**What you will do**.
What is needed here is an exact repetition of the records below, beginning at the line that has "Screen dimensions: 122x125" and stopping after the line that has "Switch to the top Trend view tab".

[Records for this task Boundary: Start]

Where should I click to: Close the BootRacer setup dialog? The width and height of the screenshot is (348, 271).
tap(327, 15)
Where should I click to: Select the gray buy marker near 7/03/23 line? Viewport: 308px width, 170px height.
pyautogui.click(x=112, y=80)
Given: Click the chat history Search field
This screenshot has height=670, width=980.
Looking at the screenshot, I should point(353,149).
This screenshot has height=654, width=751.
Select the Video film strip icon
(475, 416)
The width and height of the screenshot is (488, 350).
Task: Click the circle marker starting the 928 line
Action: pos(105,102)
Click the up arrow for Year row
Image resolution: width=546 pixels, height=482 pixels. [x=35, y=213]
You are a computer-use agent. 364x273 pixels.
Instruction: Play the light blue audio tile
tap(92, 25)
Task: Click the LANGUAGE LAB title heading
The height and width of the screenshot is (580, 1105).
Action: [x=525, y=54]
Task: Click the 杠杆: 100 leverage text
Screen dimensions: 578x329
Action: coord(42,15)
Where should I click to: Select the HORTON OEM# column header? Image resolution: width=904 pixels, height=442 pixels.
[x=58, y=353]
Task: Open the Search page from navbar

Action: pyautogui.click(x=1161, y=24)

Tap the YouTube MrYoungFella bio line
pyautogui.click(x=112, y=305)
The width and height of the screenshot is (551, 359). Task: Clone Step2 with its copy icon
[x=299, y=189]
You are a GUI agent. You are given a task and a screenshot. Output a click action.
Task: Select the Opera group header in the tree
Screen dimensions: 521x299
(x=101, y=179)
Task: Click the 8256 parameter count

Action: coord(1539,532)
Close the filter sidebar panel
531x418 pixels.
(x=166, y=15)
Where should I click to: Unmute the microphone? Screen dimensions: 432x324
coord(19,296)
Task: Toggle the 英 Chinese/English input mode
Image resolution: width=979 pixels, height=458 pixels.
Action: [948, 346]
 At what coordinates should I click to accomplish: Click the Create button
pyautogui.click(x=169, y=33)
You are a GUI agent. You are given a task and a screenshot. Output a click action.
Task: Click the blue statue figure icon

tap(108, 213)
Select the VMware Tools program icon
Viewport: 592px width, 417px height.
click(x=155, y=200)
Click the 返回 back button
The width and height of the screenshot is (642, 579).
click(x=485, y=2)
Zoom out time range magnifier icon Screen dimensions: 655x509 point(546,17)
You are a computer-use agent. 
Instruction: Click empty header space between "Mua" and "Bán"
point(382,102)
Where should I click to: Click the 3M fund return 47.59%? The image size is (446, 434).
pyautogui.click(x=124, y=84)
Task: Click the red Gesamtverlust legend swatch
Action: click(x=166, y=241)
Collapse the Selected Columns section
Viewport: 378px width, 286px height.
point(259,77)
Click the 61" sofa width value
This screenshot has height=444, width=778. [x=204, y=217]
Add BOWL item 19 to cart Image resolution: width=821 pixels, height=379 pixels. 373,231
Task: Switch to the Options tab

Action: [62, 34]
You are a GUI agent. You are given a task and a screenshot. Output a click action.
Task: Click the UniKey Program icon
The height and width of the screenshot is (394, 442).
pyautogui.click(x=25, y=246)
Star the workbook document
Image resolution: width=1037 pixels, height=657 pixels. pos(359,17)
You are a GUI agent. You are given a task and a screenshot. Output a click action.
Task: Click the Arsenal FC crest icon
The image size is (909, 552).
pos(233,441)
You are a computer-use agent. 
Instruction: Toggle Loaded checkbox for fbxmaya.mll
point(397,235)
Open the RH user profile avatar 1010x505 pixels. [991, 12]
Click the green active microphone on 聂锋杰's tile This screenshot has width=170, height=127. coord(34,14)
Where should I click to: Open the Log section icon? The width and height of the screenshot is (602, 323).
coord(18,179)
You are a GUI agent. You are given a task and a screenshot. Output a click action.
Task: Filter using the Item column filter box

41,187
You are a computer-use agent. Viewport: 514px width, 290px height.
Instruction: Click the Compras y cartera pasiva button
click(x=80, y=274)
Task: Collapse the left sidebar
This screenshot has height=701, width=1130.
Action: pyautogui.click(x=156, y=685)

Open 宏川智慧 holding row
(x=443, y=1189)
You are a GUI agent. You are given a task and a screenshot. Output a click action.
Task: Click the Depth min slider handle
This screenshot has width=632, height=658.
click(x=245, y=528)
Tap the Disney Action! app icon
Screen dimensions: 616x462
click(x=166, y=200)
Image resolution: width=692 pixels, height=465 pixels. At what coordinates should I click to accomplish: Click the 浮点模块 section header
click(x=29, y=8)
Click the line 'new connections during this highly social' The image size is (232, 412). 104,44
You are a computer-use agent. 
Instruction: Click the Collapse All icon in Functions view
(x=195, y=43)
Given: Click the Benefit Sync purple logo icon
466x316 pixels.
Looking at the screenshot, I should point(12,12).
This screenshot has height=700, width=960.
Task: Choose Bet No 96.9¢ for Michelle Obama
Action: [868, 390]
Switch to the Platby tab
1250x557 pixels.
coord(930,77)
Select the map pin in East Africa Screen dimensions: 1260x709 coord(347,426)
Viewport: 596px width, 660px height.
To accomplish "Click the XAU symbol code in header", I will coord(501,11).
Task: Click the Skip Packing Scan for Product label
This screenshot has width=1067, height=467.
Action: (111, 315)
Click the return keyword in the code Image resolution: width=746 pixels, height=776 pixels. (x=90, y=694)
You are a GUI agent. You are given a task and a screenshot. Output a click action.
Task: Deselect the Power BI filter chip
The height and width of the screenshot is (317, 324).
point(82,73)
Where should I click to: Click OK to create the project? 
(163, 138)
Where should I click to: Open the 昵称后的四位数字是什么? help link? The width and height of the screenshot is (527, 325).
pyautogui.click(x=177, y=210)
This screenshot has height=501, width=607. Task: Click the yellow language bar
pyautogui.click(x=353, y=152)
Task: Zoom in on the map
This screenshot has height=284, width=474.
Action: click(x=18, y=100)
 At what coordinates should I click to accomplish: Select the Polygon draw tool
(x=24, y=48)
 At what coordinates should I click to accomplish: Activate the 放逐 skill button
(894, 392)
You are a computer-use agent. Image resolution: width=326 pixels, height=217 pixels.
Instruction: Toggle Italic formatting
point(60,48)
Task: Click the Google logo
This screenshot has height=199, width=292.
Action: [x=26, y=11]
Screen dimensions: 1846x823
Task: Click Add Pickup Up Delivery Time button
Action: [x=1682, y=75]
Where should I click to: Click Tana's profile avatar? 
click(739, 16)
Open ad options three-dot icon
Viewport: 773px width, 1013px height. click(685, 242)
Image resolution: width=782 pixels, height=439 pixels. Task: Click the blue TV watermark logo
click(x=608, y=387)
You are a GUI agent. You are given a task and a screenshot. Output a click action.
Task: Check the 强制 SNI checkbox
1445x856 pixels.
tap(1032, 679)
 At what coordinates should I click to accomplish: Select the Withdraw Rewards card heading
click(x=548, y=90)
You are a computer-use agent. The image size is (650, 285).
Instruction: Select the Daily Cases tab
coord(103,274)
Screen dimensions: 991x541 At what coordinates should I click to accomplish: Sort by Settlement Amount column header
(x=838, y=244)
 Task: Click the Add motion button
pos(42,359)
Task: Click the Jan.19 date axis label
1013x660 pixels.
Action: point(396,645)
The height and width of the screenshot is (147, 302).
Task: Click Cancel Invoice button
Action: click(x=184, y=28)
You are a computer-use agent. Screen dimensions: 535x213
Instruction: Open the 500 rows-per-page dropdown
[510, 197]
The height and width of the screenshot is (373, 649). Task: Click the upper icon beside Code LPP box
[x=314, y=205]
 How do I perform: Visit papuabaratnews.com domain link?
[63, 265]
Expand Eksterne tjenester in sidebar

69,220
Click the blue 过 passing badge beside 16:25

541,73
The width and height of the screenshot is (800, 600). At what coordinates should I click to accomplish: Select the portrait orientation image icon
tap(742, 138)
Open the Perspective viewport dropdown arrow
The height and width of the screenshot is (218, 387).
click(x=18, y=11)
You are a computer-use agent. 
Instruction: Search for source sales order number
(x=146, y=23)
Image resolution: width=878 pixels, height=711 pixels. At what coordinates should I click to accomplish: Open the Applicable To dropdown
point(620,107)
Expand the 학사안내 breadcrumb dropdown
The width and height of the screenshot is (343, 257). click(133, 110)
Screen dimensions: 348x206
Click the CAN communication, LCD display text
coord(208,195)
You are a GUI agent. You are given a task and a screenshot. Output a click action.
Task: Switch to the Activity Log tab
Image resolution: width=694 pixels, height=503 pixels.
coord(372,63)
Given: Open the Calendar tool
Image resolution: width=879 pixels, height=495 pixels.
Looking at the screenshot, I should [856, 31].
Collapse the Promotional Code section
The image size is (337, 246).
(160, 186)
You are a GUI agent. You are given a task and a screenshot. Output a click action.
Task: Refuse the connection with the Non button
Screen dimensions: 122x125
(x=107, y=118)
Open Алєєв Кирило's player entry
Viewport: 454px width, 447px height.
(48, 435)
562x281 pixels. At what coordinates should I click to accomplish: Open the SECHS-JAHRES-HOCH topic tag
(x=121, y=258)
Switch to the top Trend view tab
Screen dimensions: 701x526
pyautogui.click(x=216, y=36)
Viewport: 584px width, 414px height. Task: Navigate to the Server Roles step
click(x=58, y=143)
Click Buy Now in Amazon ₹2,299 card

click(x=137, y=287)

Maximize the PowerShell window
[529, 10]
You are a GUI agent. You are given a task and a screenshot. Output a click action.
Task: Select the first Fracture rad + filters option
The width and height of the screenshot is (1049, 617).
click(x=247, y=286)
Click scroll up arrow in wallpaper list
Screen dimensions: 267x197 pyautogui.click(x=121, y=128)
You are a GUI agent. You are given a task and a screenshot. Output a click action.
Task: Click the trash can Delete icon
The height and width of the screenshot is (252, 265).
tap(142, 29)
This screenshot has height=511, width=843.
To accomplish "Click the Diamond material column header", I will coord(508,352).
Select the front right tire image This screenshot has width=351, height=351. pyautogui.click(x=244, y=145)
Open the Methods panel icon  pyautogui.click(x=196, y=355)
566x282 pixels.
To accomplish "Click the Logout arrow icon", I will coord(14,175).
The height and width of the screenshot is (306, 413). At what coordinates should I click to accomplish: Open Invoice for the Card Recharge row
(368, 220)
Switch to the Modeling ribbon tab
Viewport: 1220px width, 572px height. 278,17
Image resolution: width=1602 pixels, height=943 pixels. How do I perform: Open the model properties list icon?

[Records for this task Boundary: End]

**Written reply**.
Screen dimensions: 122x125
(x=107, y=118)
Open Алєєв Кирило's player entry
Viewport: 454px width, 447px height.
(48, 435)
562x281 pixels. At what coordinates should I click to accomplish: Open the SECHS-JAHRES-HOCH topic tag
(x=121, y=258)
Switch to the top Trend view tab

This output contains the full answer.